Sheshach
Sheshach is a symbolic designation for Babylon that appears twice in Jeremiah, both times in oracles of judgment against the kingdoms of the earth. The two passages position the name at structurally weighted moments: the bottom of the cup-of-wrath catalog in Jeremiah 25, and the opening lament of Babylon's fall in Jeremiah 51.
Last to Drink the Cup
In Jeremiah's vision of the cup of Yahweh's wrath, the kings of the earth are made to drink in succession. The list closes by sweeping in everyone outside Judah's immediate horizon and lands on a single concluding figure: "and all the kings of the north, far and near, one with another; and all the kingdoms of the world, which are on the face of the earth: and the king of Sheshach will drink after them" (Jer 25:26). Sheshach occupies the final, climactic position — the king who drinks last, after every other kingdom has already been forced to the cup.

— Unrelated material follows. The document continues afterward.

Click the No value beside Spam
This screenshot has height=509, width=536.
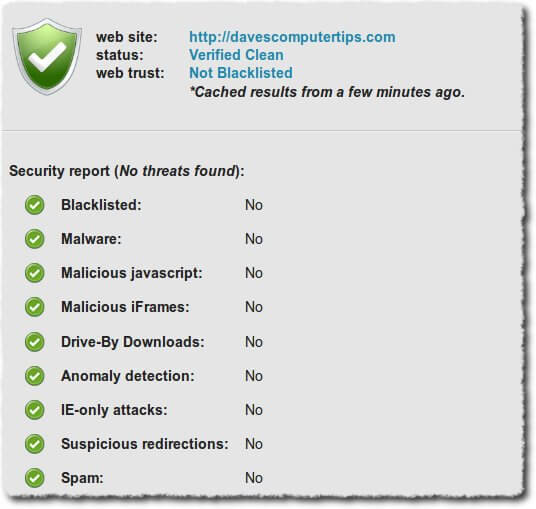254,478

Sheshach and Babylon Together
The second occurrence sits inside the long oracle against Babylon and explicitly pairs the two names in a single verse: "How is Sheshach taken! And the praise of the whole earth seized! How has Babylon become a desolation among the nations!" (Jer 51:41). The lament cries out over Sheshach in one line and answers with Babylon in the next, treating them as the same city under two names. The "praise of the whole earth" — the city's reputation — is what falls when Sheshach falls; the desolation that follows is Babylon's.
Across both verses the pattern is the same: Sheshach stands for Babylon at the moments when judgment is most heavily pressed on the great northern empire — once as the last to drink the cup, once as the named city brought to ruin among the nations.